La jalousie
Qui pour soi-même voire dans son entourage n’a pas utilisé ce mot : jalousie, à l’adresse de quelqu’un ? Je tiens avant de commencer à apporter une précision. Souvent on confond jalousie et possessivité, ce sont deux concepts bien distincts. La jalousie appartient au domaine de la névrose, elle est une angoisse sur la fidélité de l’autre. La possessivité, névrose également, correspond au besoin d’appropriation de l’autre. La différence tient essentiellement dans ce que l’un est projection, la jalousie, l’autre tient plus d’une problématique à la mère récurrente dans sa relation avec autrui. Cela peut sembler difficile d’approche, mais vous le verrez il n’en est rien.
La jalousie est une angoisse
Mettons en scène un couple : un mari, une femme... Postulons un mari jaloux... Autrement dit chaque occasion est l’objet pour celui-ci d’une théatralisation d’événements... Il imagine sa femme dans d’autres bras, avec un amant... Chaque regard qui se porte sur elle donne lieu à des “scènes de jalousie” : “pourquoi il te regarde ainsi ? qu’est ce que tu lui as fait pour le provoquer ?”, les exemples ne manquent pas et je pense que chacun peut en trouver de par son propre vécu. La jalousie consiste donc à imaginer des situations, des relations, des comportements de l’être aimé avec d’autres personnes. Plus haut je parlais de “projection”, pourquoi ? Certes les propos qui vont suivre vont certainement révulser toute personne jalouse et éclairer d’une manière un peu brutale la “victime” de ces actes de jalousie...
Tout ce que le “jaloux” attribue à l’autre n’est que projection d’un propre désir inconscient. Le mari jaloux, pour reprendre notre exemple, est en fait en proie à des désirs inconscients “d’infidélite”... Ces désirs dans le cadre de la pulsion sont tout à fait fréquents et “normaux”, il ne faut pas confondre : désir et réalisation du désir (voir chapitre du même nom)... Mais cette pulsion inconsciente est insupportable... de par son mode de fonctionnement conscient, éducation, etc. Rendre conscient une telle pulsion par une forme directe apporterait une angoisse et un traumatisme où l’être en question ne pourrait “vivre avec”. La solution qui s’ouvre à lui reste donc la projection : je projète mes propres désirs inconscients sur l’autre. Finalement tout ce qui est attribué à l’autre est le reflet d’une pulsion propre à soi même.

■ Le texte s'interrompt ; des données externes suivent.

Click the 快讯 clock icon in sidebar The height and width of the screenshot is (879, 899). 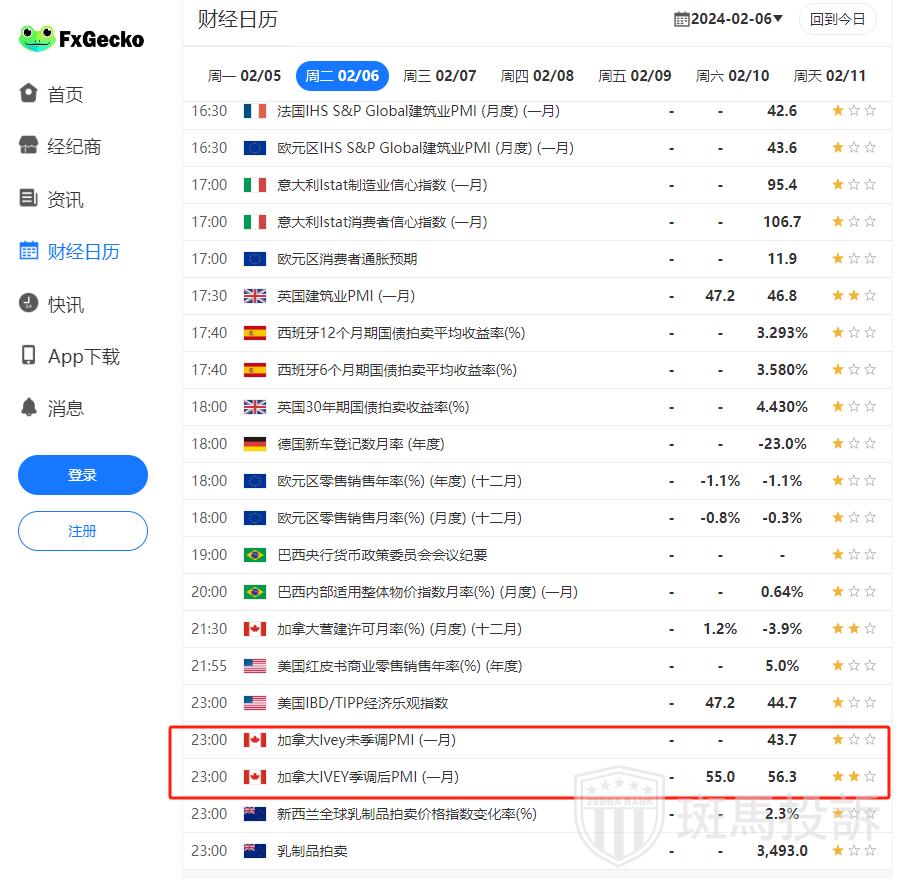29,303
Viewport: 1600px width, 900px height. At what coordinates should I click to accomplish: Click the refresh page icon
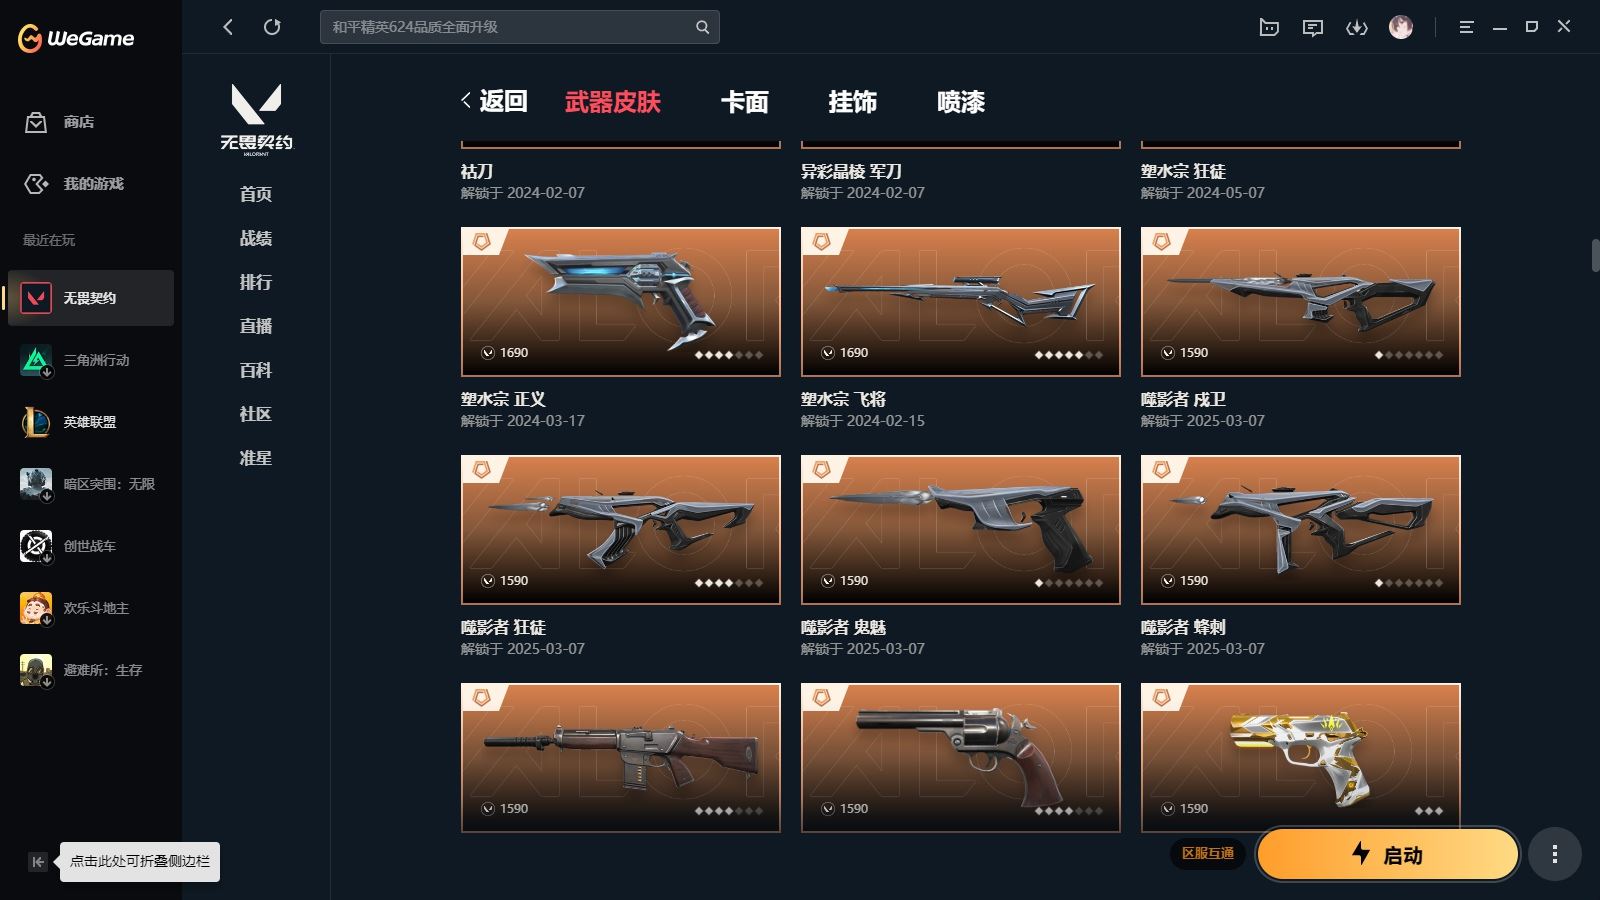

La nature de cette projection, sa mise en scène nous donne des indications sur l’essence de la pulsion projetée. Il n’existe pas une jalousie mais des formes multiples de jalousie qui se matérialisent pour notre mari jaloux par des projections de type : infidélité de l’autre à différents degrés, du simple regard porté sur un autre au passage à l’acte en passant par de nombreux autres débordements d’imagination.
Etre deux à s'entendre
Accepter cette idée de projection n’est pas évidente. Le mari jaloux niera cet état de fait, ne peut admettre que ce soient ses propres désirs qu’il approprie à l’autre. Pourtant la démarche ne peut être que stabilisante au niveau du couple. En effet la jalousie est souvent associée au qualificatif “trop”. “Mon mari est trop jaloux, ma femme est trop jalouse, il (elle) me rend la vie impossible”. Et il n’est pas rare d’en arriver à voir des relations se dégrader voire se rompre pour de “la jalousie”.
L’autre, cible ou victime, ne doit pas comprendre dans ses lignes : “ah donc c’est toi qui désire me tromper”, ce qui aggraverait une communication déjà fragile mais plutôt entamer un dialogue. Cette pulsion est par définition inconsciente, on pourrait parler à la limite de pulsion animale que le conscient, l’être dit civilisé, exempt de tout reproche, ne peut maîtriser. Le dialogue permet la réflexion sur soi-même, certes il n’apportera pas les réponses d’un domaine inaccessible mais il permet l’apparition de la tolérance. Savoir ce qui appartient réellement à l’un ou à l’autre est indispensable. Cheminer vers “pourquoi ai-je besoin d’être jaloux ?” puis “pourquoi ai-je ces désirs que j’attribue à l’autre” permettent bien souvent d’améliorer son rapport à l’autre et souvent soulève d’autres questions qui finalement n’avaient aucun rapport avec un “désir d’infidélité”.
On ne peut “aider” quelqu’un si la demande de ne vient pas l’autre. On ne peut être aidé malgré soi. L’homme ou la femme jaloux(se) exprime une angoisse, c’est elle qu’il faut entendre et non pas les mots exprimés qui traduisent d’une manière déformée celle-ci. Car il ne faut pas s’y méprendre, être jaloux fait souffrir l’autre mais surtout celui a besoin de cette projection vers l’être qui lui est le plus cher, l’être aimé, sa raison d’être.